YOUR ASSIGNMENT => An exact copy of the listing is what is needed here; write it out in full.

· · ·

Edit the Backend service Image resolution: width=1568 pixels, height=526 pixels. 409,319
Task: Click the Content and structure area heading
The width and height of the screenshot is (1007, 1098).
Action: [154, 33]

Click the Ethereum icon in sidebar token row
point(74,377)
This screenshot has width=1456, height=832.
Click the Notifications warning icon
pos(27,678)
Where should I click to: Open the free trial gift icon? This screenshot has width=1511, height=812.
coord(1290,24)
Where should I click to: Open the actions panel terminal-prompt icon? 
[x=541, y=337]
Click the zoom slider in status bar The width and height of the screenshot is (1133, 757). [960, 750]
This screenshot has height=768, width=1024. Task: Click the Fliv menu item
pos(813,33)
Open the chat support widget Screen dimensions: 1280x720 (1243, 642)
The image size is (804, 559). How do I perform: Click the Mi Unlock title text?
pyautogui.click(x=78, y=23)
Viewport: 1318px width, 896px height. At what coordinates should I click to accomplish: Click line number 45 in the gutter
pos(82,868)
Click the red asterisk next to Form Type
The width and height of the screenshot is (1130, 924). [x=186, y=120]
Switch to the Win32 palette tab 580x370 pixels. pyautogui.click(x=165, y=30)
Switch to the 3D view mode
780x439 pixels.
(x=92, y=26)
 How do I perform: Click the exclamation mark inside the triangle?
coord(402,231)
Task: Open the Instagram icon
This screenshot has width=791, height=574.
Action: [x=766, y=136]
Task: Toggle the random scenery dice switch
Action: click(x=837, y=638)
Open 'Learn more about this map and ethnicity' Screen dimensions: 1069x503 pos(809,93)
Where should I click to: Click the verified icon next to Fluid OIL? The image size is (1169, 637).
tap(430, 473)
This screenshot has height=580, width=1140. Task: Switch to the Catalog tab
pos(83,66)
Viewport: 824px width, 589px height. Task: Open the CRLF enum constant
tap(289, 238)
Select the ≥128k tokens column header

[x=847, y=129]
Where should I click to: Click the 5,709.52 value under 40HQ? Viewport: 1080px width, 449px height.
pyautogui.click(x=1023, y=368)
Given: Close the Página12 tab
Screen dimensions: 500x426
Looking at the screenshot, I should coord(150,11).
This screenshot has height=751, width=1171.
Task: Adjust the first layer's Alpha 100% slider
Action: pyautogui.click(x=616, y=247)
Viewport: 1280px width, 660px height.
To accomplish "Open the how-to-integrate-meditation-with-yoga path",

· · ·

ANSWER TO THE PROBLEM =>
Edit the Backend service Image resolution: width=1568 pixels, height=526 pixels. 409,319
Task: Click the Content and structure area heading
The width and height of the screenshot is (1007, 1098).
Action: [154, 33]

Click the Ethereum icon in sidebar token row
point(74,377)
This screenshot has width=1456, height=832.
Click the Notifications warning icon
pos(27,678)
Where should I click to: Open the free trial gift icon? This screenshot has width=1511, height=812.
coord(1290,24)
Where should I click to: Open the actions panel terminal-prompt icon? 
[x=541, y=337]
Click the zoom slider in status bar The width and height of the screenshot is (1133, 757). [960, 750]
This screenshot has height=768, width=1024. Task: Click the Fliv menu item
pos(813,33)
Open the chat support widget Screen dimensions: 1280x720 (1243, 642)
The image size is (804, 559). How do I perform: Click the Mi Unlock title text?
pyautogui.click(x=78, y=23)
Viewport: 1318px width, 896px height. At what coordinates should I click to accomplish: Click line number 45 in the gutter
pos(82,868)
Click the red asterisk next to Form Type
The width and height of the screenshot is (1130, 924). [x=186, y=120]
Switch to the Win32 palette tab 580x370 pixels. pyautogui.click(x=165, y=30)
Switch to the 3D view mode
780x439 pixels.
(x=92, y=26)
 How do I perform: Click the exclamation mark inside the triangle?
coord(402,231)
Task: Open the Instagram icon
This screenshot has width=791, height=574.
Action: [x=766, y=136]
Task: Toggle the random scenery dice switch
Action: click(x=837, y=638)
Open 'Learn more about this map and ethnicity' Screen dimensions: 1069x503 pos(809,93)
Where should I click to: Click the verified icon next to Fluid OIL? The image size is (1169, 637).
tap(430, 473)
This screenshot has height=580, width=1140. Task: Switch to the Catalog tab
pos(83,66)
Viewport: 824px width, 589px height. Task: Open the CRLF enum constant
tap(289, 238)
Select the ≥128k tokens column header

[x=847, y=129]
Where should I click to: Click the 5,709.52 value under 40HQ? Viewport: 1080px width, 449px height.
pyautogui.click(x=1023, y=368)
Given: Close the Página12 tab
Screen dimensions: 500x426
Looking at the screenshot, I should coord(150,11).
This screenshot has height=751, width=1171.
Task: Adjust the first layer's Alpha 100% slider
Action: pyautogui.click(x=616, y=247)
Viewport: 1280px width, 660px height.
To accomplish "Open the how-to-integrate-meditation-with-yoga path",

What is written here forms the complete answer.